## Kutipan Halaman
════════

PERBEDAAN ANTARA TAQIYAH SYAR’I DENGAN TAQIYAH JAMA’AH354/ JOKAM

Senin, 26 November 2012


 TAQIYAH ( MENAMPAKKAN KEYAKINAN YANG BERBEDA DENGAN ISI HATI KARENA SIASAT)

 Taqiyah syar’I datang dari kitabillah dan sunnah Nabi sholallohu ‘alaihi wasallam dan sesuai dengan batasan dan kaidah syar’i
 Sementara taqiyah ala jokam memiliki ciri dan sifat dengan taqiyah ala syi’ah imamyah

 Asal yang menunjukkan taqiyah adalah firman Allah ta’ala

 قوله - تعالى -: لَا يَتَّخِذِ الْمُؤْمِنُونَ الْكَافِرِينَ أَوْلِيَاءَ مِنْ دُونِ الْمُؤْمِنِينَ وَمَنْ يَفْعَلْ ذَلِكَ فَلَيْسَ مِنَ اللَّهِ فِي شَيْءٍ إِلَّا أَنْ تَتَّقُوا مِنْهُمْ تُقَاةً وَيُحَذِّرُكُمُ اللَّهُ نَفْسَهُ وَإِلَى اللَّهِ الْمَصِيرُ * آل عمران:
28
 janganlah orang-orang mukmin mengambil orang-orang kafir menjadi wali dengan meninggalkan orang-orang mukmin. barang siapa berbuat demikian, niscaya lepaslah ia dari pertolongan Allah, KECUALI KARENA (SIASAT) MEMELIHARA DIRI DARI SESUATU YANG DITAKUTI DARI MEREKA. dan Allah memperingatkan kamu terhadap diri (siksa)-Nya. dan hanya kepada Allah kembali (mu).

 Imam Al-baghowi berkata: makna dari ayat ini adalah bahwa Allah ta’ala melarang orang-orang iman untuk menjadikan orang-orang kafir sebagai pemimpin/menjilat mereka (mencari muka), /sebagai teman akrab, kecuali apabila orang-orang kafir tersebut adalah orang-oramg yang berkuasa dengan nyata, atau bilamana seorang iman berada di tengah-tengah kaum kafir dan dia khawatir terhadap tindakan mereka. Maka dia melakukan taktik dengan menutupi menggunakan lisannya tetapi hatinya tetap tuma’ninah dalam keimanan, hal tersebut dia lakukan untuk melindungi dirinya . (taqiyah itu dilakukan ) bukan untuk menghalalkan darah yang diharamkan, atau untuk menghalalkan harta yang diharamkan dan atau memenangkan orang-orang kafir ditengah-tengah kaum muslimin
 Dan taqiyah tidaklah boleh dilakukan kecuali karena khawatir dibunuh dan bersihnya niatan( tafsir al-baghowy 2/26).

════════

## Data yang Diberikan
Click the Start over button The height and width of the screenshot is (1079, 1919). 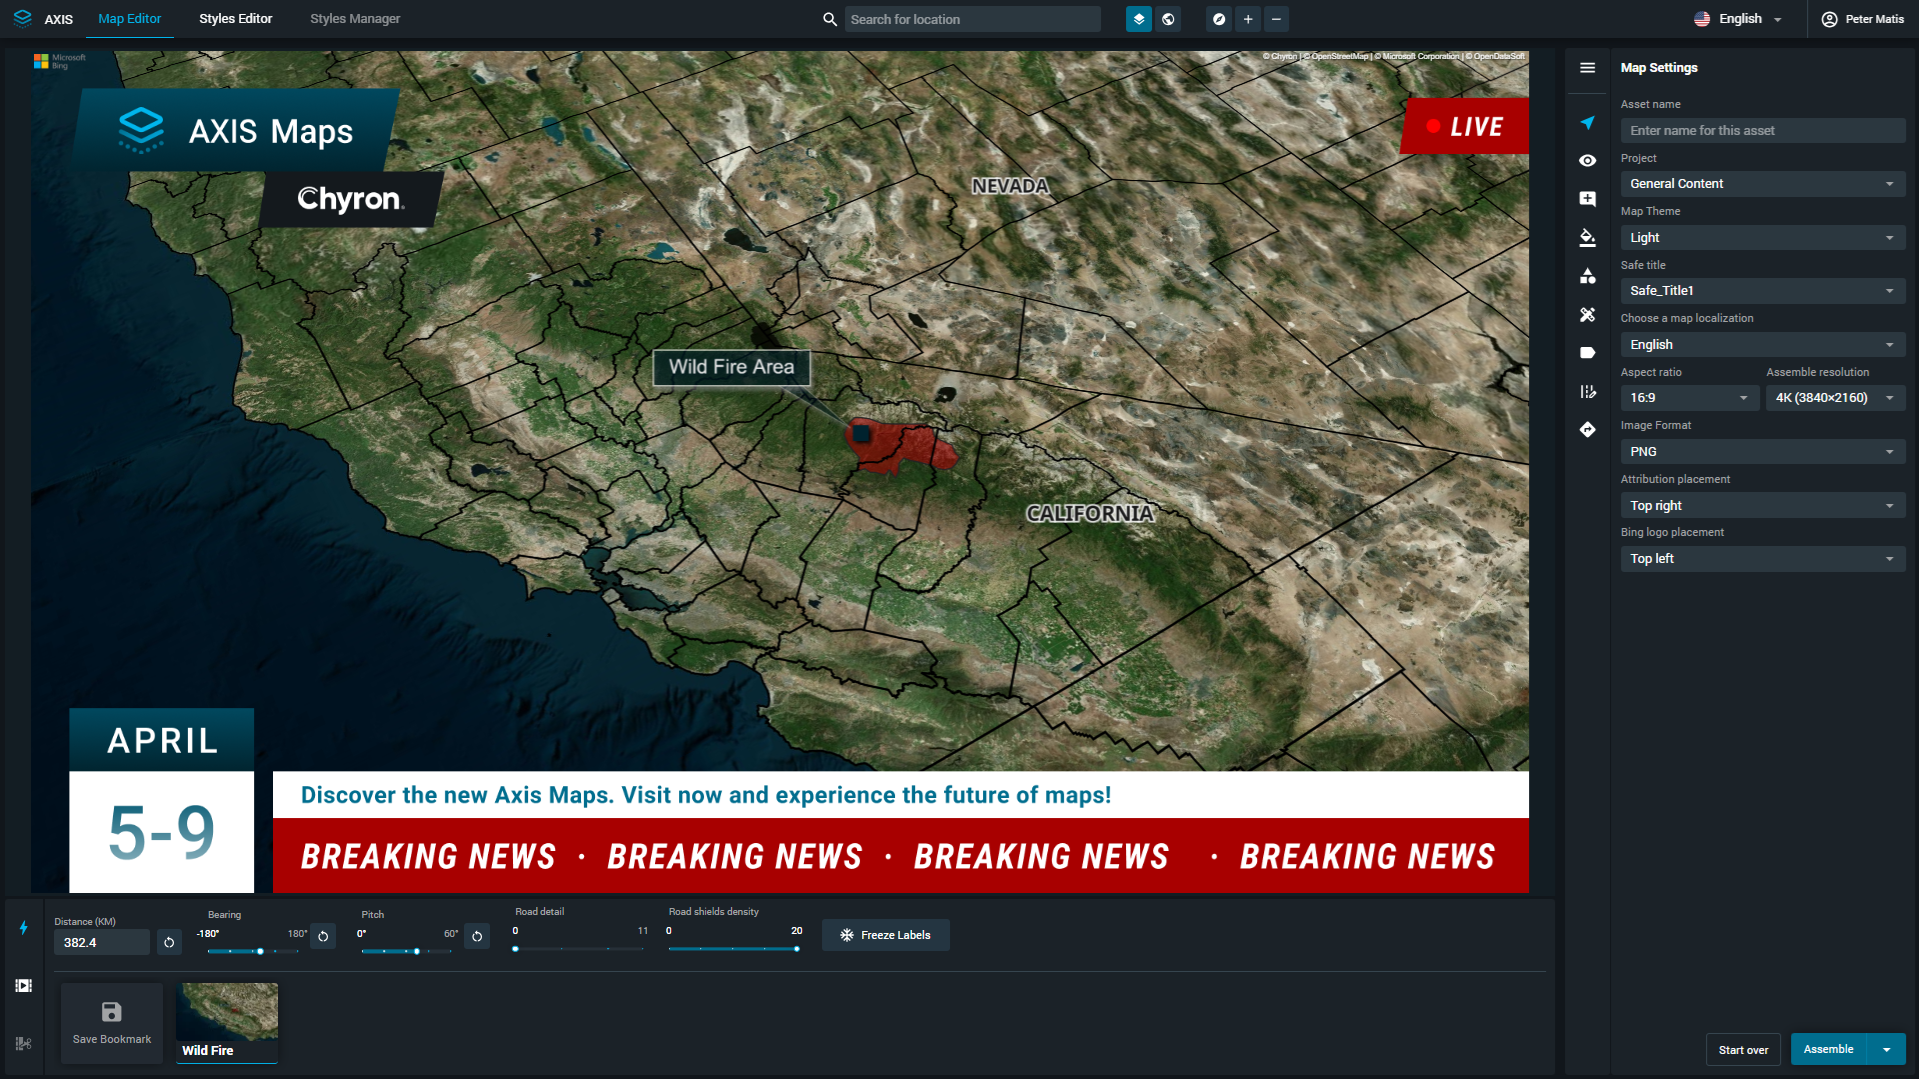click(x=1742, y=1050)
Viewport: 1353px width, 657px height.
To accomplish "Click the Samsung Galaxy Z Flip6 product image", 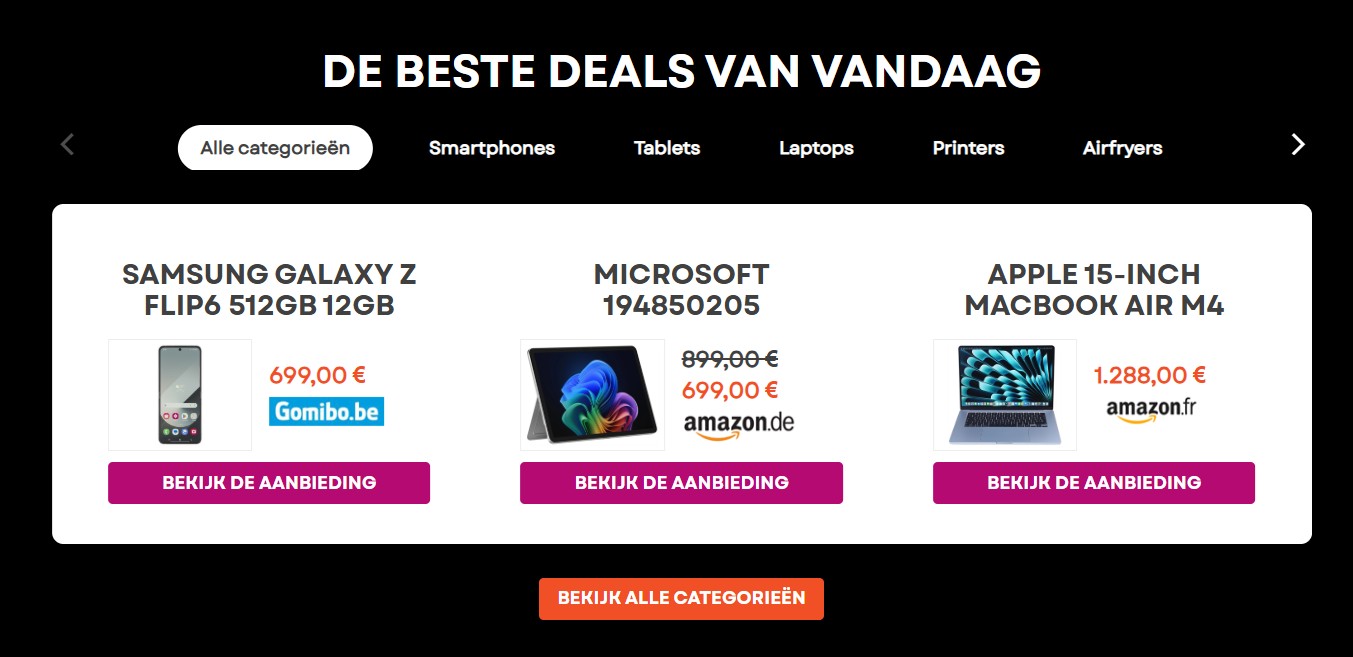I will point(180,395).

════════

## Tugas 1
Menurut teks tentang taqiyah, dalam keadaan apa saja taqiyah boleh dilakukan?
## Tugas 2
Lanjutkan teks tentang taqiyah mulai setelah kalimat terakhirnya.

## Jawaban 1
Taqiyah hanya boleh dilakukan karena khawatir dibunuh dan dengan niat yang bersih.

## Jawaban 2
 SEKARANG MARI KITA LIHAT PERBEDAAN ANTARA TAQIYAH SYAR’I DENGAN TAQIYAH ALA JOKAM/354

 PERTAMA:
 Taqiyah syar’I bukan merupakan ushul tetapi dia adalah masalah furu’ ( cabang ) oleh karenanya tidaklah mengapa bila seorang muslim tidak menggunakannya

 Taqiyah ala jokam : mereka jadikan taqiyah ini sebagai ushul dalam agama, dan menetapkannya di dalam aqidah mereka ( ini mengadopsi taqiyah ala syi’ah yang menyebutkan bahwa tidak ada agama dan tidak ada keimanan bagi orang yang tidak bertaqiyah)

 KEDUA:
 Taqiyah syar’I diterapkan kepada orang KAFIR, bukan kepada sesama muslim

 Hal ini Nampak jelas pada firman Allah: janganlah orang-orang mukmin mengambil orang-orang kafir menjadi wali dengan meninggalkan orang-orang mukmin. barang siapa berbuat demikian, niscaya lepaslah ia dari pertolongan Allah, KECUALI KARENA (SIASAT) MEMELIHARA DIRI DARI SESUATU YANG DITAKUTI DARI MEREKA. dan Allah memperingatkan kamu terhadap diri (siksa)-Nya. dan hanya kepada Allah kembali (mu). Ali imrom ayat 28
 Ibnu jarir berkata : taqiyah yang diamaksud dalam ayat ini adalah taqiyah dari ORANG – ORANG KAFIR BUKAN KEPADA SELAIN MEREKA ( tafsir at-thobary 6/316
 Said bin jubair berkata: tidak ada taqiyah di dalam agama islam, adapun taqiyah itu diterapkan kepada kafir harby " (tafsir al-baghowi 2/26)
 Berkata imam ar-rozy : taqiyah di lakukan mana kala seorang laki-laki berada di tengah-tengah kaum kafir, semntara ia menghawatirkan akan diri dan hartanya maka dia mensiasati mereka dengan lisannya, yang demikian itu dia lakukan agar dia tidak menampakkan permusuhan dengan ucapannya, bahkan juga diperbolehkan baginya untuk mengucapkan perkataan yang remang-remang agar disenangi, akan tetapi dengan syarat dia menyembunyikan apa yang dia selisihi, dan dia mengingkari pada setiap apa yang diucapkannya. Bahwasanya taqiyah itu pengaruhnya pada hal-hal yang tampak bukan di dalam masalah keadaan hati ( tafsir ar-rozy 170/4)
 Adapun taqiyah ala jokam mereka terapkan kepada kaum muslimin ( sebabnya apa? Sebabnya adalah karena mereka menempatkan kaum muslimin sebagai orang kafir di mata madzhab mereka, karena kaum muslimin tidak beriman kepada imam-imam yang mereka bai’at)

 KETIGA :
 Taqiyah Syar’I adalah rukhshoh (keringanan) bukan “penetapan” (‘azimah)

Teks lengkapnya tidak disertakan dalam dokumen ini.